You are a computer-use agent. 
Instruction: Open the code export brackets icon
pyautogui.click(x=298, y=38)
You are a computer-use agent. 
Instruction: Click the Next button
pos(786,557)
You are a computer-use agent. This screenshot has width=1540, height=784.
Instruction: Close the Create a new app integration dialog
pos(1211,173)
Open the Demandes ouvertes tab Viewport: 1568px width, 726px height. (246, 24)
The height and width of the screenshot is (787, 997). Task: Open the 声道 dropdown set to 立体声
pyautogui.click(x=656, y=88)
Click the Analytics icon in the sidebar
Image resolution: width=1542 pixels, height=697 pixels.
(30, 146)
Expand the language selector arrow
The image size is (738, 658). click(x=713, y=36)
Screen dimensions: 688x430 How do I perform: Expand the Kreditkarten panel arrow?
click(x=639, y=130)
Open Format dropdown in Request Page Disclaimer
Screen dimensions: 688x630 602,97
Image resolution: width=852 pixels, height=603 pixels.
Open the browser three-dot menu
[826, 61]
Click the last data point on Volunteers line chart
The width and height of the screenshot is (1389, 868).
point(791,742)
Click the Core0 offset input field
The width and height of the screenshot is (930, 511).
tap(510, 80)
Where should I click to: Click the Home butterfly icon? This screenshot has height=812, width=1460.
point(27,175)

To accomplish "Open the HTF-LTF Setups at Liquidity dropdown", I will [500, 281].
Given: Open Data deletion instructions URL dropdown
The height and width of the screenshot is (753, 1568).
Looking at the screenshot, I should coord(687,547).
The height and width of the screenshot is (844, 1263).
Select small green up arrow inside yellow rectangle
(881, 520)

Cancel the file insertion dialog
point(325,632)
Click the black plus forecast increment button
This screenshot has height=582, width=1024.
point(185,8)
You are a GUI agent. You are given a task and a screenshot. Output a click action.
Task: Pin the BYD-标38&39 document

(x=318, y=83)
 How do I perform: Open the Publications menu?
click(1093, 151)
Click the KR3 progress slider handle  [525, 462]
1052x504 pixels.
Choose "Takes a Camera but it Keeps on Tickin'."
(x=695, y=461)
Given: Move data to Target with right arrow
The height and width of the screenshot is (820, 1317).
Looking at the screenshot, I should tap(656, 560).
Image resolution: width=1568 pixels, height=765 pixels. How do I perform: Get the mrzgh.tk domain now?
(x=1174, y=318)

[Problem requirements]:
How many lines of the data above contain the string "dimensions"? Case matters. Reply with the number only.

[Exercise solution]:
2